[Extracted data entries]
--------------------

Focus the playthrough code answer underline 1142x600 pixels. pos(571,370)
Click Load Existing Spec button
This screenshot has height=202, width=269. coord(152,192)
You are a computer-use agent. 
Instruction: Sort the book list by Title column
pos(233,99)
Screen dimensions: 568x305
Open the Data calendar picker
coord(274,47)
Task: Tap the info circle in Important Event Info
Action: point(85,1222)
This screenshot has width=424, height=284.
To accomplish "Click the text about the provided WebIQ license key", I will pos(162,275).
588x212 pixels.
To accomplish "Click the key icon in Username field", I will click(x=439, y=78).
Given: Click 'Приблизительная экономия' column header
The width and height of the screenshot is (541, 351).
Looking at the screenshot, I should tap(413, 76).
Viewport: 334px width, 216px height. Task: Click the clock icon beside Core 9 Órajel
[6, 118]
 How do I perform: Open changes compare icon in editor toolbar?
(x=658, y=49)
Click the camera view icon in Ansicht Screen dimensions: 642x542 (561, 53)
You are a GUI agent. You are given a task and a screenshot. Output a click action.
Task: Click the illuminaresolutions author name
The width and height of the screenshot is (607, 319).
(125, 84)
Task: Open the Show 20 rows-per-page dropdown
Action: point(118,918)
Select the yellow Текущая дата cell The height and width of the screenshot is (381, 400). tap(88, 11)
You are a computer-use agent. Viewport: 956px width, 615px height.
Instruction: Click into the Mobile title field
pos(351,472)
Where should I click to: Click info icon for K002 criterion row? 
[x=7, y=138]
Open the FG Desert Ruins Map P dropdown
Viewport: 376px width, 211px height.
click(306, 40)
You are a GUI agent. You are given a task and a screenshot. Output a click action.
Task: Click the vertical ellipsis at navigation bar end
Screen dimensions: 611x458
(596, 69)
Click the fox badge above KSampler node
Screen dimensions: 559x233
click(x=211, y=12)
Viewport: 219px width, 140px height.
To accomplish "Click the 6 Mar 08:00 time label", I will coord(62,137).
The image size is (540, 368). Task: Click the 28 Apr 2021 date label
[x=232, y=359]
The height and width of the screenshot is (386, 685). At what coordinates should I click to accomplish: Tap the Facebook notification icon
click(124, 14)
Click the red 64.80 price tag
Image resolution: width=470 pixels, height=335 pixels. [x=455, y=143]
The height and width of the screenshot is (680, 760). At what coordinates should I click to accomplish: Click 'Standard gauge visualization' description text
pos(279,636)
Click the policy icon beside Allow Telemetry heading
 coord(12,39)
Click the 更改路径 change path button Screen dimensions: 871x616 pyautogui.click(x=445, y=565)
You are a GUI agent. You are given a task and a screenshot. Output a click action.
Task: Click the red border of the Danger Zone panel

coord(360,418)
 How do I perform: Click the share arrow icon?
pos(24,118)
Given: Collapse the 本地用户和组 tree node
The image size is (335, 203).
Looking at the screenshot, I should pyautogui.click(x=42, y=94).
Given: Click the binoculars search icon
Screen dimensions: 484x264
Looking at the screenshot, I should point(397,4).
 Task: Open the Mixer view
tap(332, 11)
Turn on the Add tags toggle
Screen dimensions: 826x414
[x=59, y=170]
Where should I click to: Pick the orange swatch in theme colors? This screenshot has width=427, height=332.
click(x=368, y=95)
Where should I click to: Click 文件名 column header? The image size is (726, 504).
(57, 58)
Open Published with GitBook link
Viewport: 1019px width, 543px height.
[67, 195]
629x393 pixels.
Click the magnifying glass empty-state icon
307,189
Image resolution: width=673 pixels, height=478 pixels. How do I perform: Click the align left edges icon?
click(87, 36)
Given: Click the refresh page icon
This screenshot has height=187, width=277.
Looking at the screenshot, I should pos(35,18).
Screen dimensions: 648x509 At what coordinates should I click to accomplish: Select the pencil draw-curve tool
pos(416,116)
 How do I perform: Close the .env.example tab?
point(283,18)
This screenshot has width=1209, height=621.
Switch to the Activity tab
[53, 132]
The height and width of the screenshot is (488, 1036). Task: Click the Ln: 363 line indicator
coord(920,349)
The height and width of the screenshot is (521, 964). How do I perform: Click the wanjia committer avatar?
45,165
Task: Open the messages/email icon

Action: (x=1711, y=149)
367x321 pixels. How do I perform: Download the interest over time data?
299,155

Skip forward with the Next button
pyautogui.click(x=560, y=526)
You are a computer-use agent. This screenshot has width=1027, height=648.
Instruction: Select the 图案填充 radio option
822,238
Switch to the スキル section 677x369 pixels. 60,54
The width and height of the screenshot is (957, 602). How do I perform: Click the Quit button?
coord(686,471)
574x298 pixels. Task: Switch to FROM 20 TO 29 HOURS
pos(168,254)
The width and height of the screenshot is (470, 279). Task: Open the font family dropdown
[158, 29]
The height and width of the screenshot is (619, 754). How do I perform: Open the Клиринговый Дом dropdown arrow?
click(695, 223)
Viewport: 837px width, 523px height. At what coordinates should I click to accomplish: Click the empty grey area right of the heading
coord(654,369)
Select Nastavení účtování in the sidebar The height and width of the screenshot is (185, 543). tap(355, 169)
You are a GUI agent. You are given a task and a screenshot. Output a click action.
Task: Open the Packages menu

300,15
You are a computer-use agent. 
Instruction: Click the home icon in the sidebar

--------------------

**How to complete this task**
Of the lines in the data, report each one containing the string "will".

**Output for this task**
To accomplish "Click the text about the provided WebIQ license key", I will pos(162,275).
To accomplish "Click the key icon in Username field", I will click(x=439, y=78).
To accomplish "Click the 6 Mar 08:00 time label", I will coord(62,137).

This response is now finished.